If HTML content is served over the Web (between an HTTP client and server, say) then are advantages described in [AuthMeta] and [SDW] to using authoritative metadata to correctly label the content sent "over the wire" between the server and the client. Once the client has that content however, it may certainly perform additional work on it, such as transforming it from one content type to another. The TAG findings do not, I believe, govern such transformations, executed only after content has been acquired and recognized.

Regards,

- johnk

[AuthMeta] http://www.w3.org/2001/tag/doc/mime-respect.html
[SDW] http://www.w3.org/2001/tag/doc/selfDescribingDocuments.html
[BarthSniff] http://tools.ietf.org/html/draft-abarth-mime-sniff-03

> 
> -Eric
> 
> John Kemp wrote:
>> 
>> Hello,
>> 
>> As the second part of ACTION-308, I propose the following updates to
>> 'The Self-Describing Web' finding [SelfDescWeb], to acknowledge the
>> reality of content-type sniffing. I shall now mark ACTION-308 to be
>> 'pending review'.
>> 
>> Regards,
>> 
>> - johnk
>> 
>> [SelfDescWeb] -
>> http://www.w3.org/2001/tag/doc/selfDescribingDocuments.html
>> [ACTION-308] - http://www.w3.org/2001/tag/group/track/actions/308
>> [F2FMinutesSep2009] -
>> http://www.w3.org/2001/tag/2009/09/24-minutes#item03
>> 
>> (begin proposed changes)
>> 
>> 1.
>> 
>> Section 1: Introduction
>> 
>> After bullet point:
>> 
>> Each representation should include standard machine-readable
>> indications, such as HTTP Content-type headers, XML encoding
>> declarations, etc., of the standards and conventions used to encode
>> it. 
>> 
>> Add:
>> 
>> ... and every effort should be made to ensure that the intentions of
>> the content author and publisher regarding interpretation of the
>> content are accurately conveyed in such indications.
>> 
>> 2.
>> 
>> Section 2: The Web's Standard Retrieval Algorithm
>> 
>> After paragraph:
>> 
>> Consider instead a different example, in which Bob clicks on a link
>> to ftp://example.com/todaysnews.

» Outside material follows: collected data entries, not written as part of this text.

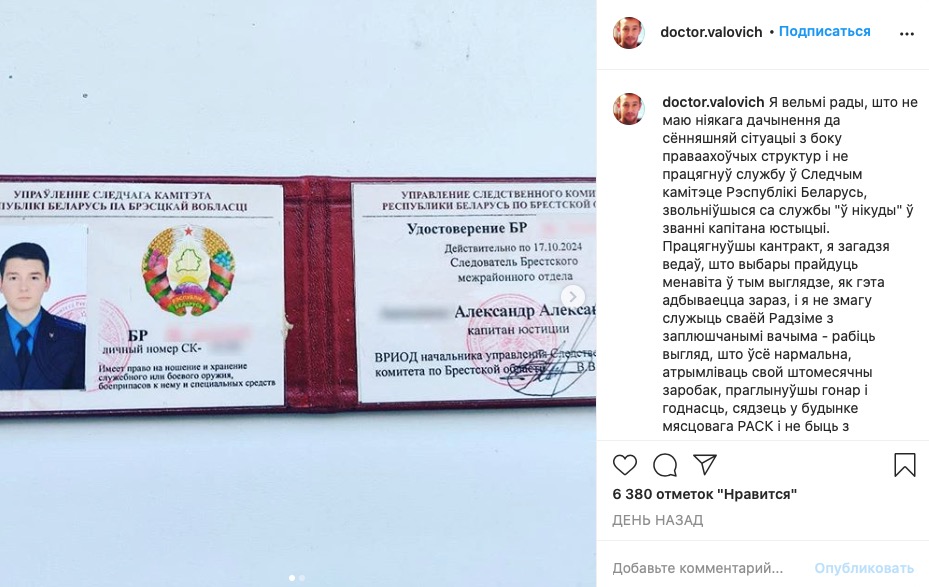
Task: Click the caption text starting with Я вельмі рады
Action: (790, 264)
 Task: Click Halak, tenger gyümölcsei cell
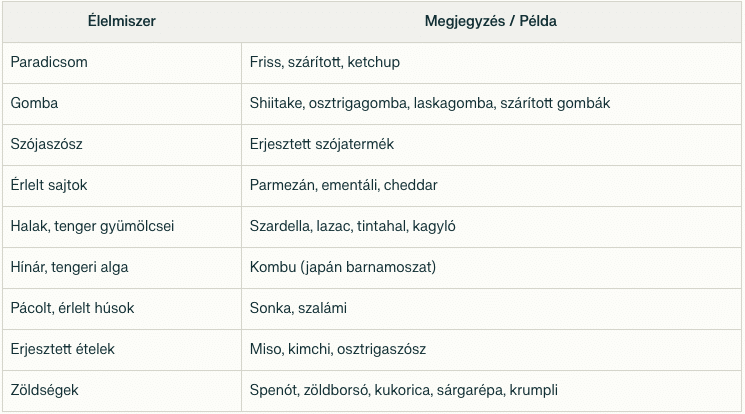[122, 227]
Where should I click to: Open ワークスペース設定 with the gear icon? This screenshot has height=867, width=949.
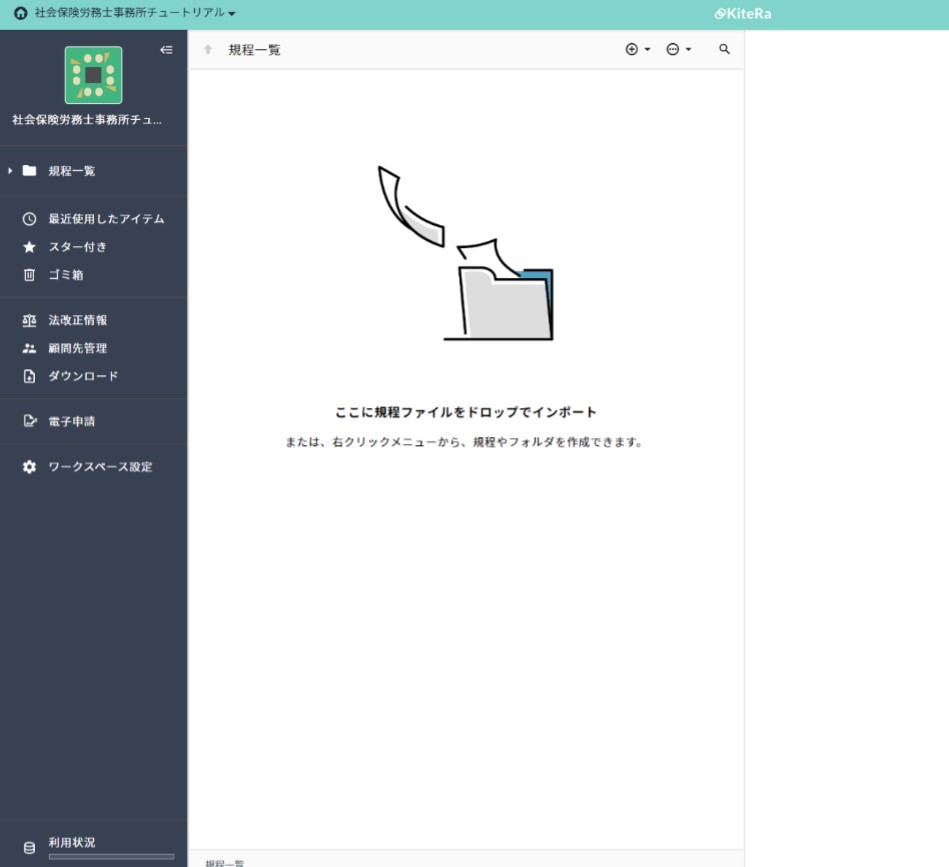30,466
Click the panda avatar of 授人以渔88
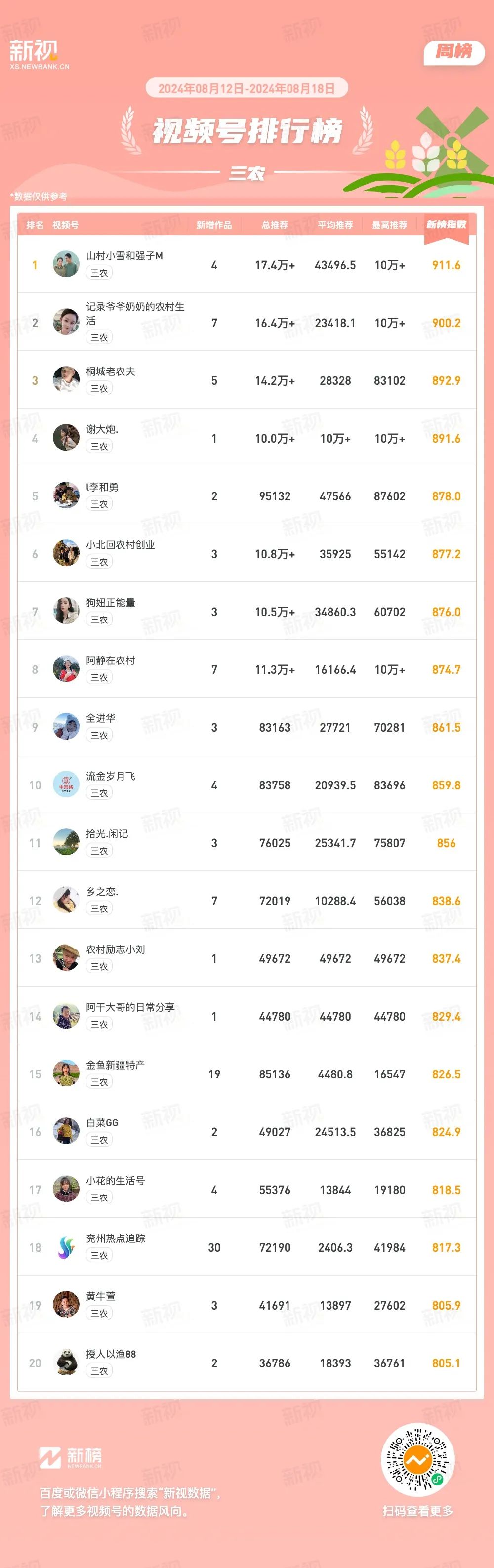Viewport: 494px width, 1568px height. (66, 1363)
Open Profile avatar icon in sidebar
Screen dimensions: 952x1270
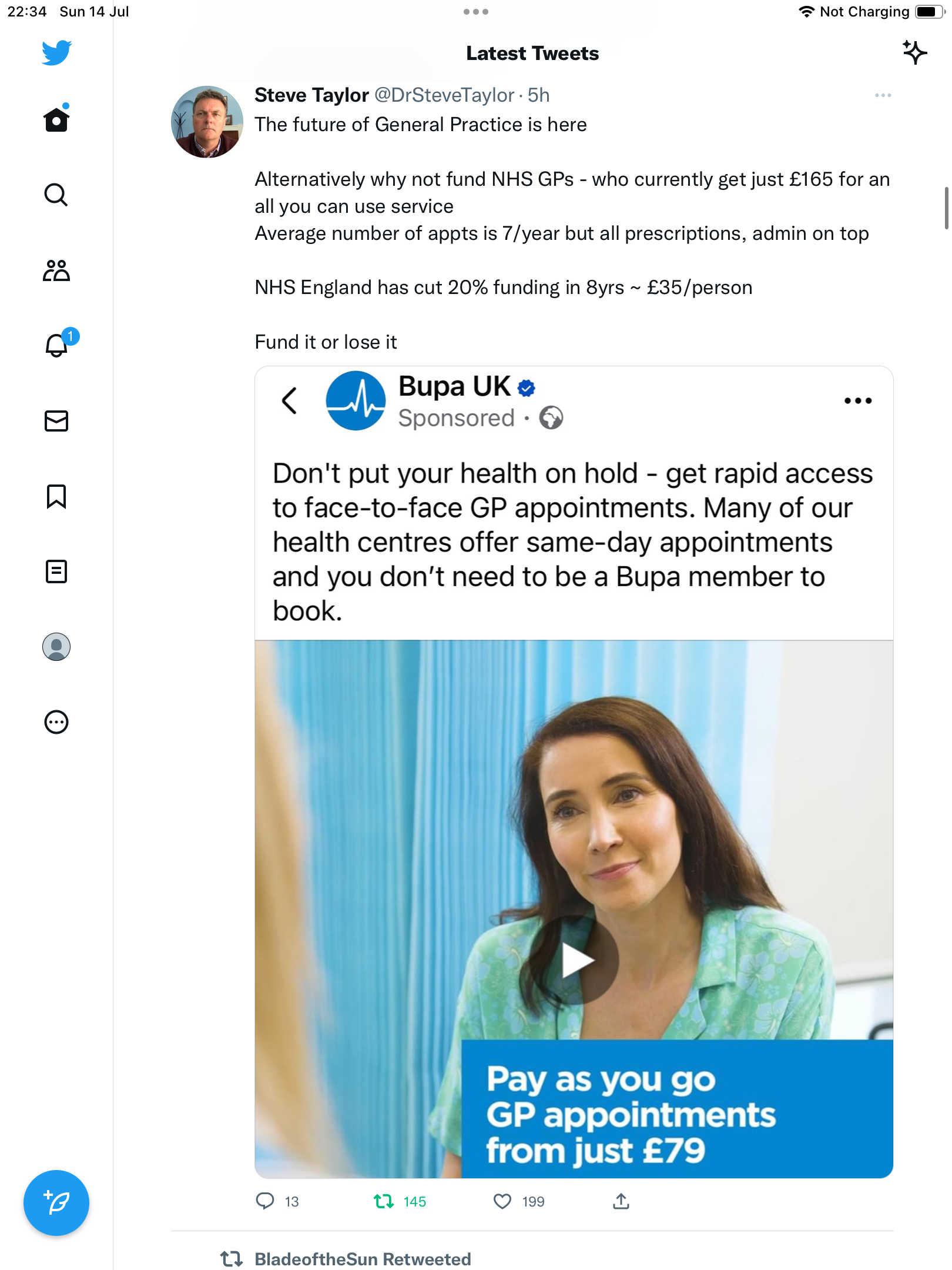click(x=56, y=647)
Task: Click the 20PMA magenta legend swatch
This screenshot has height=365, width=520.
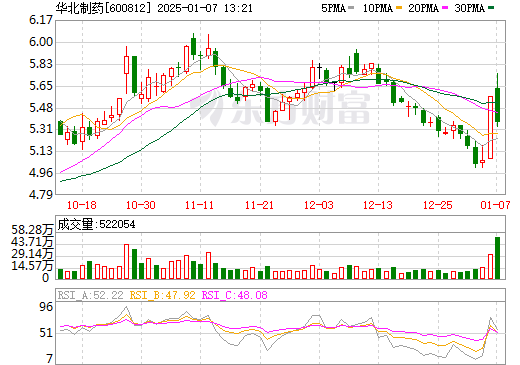Action: coord(445,8)
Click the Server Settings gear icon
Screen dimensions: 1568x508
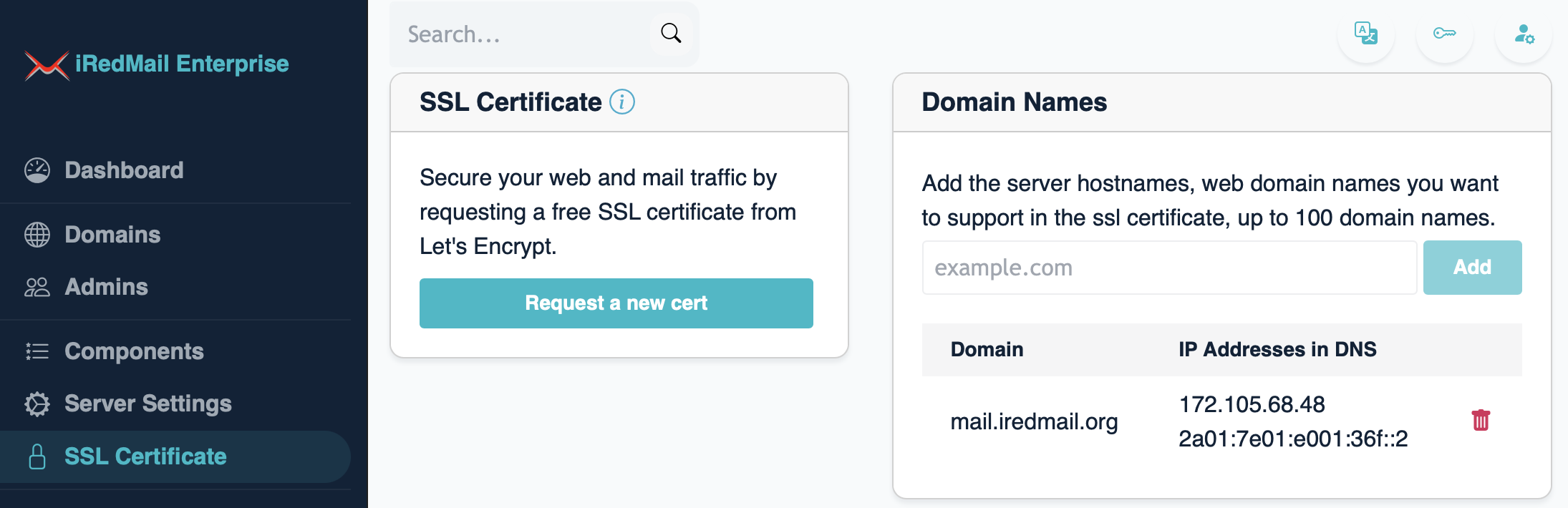pos(37,404)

Although Bob's browser can easily
>> open an FTP connection to retrieve a file, there is no way for the
>> browser to reliably determine the nature of the information received.
>> Even if the URI were ftp://example.com/todaysnews.html the browser
>> would be guessing if it assumed that the file's contents were HTML,
>> since no normative specification ensures that data from ftp URIs
>> ending in .html is in any particular format. 
>> 
>> Add:
>> 
>> As noted above, and for other reasons (such as content aggregation),
>> it may not be possible for a browser to reliably determine, via
>> inspection of a Content-Type HTTP header or other external metadata
>> alone, the intended interpretation of Web content. In such cases, a
>> browser may inspect the content directly (commonly known as
>> "sniffing"). The consequences of such an action are described in
>> [AuthoritativeMetadata]. In particular, sniffing Web content should
>> only be done using an accepted and secure algorithm, such as
>> [BarthSniff].
>> 
>> 3.
>> 
>> References:
>> 
>> Add:
>> 
>> [BarthSniff] http://tools.ietf.org/html/draft-abarth-mime-sniff-03
>
Received on Thursday, 7 January 2010 15:58:06 UTC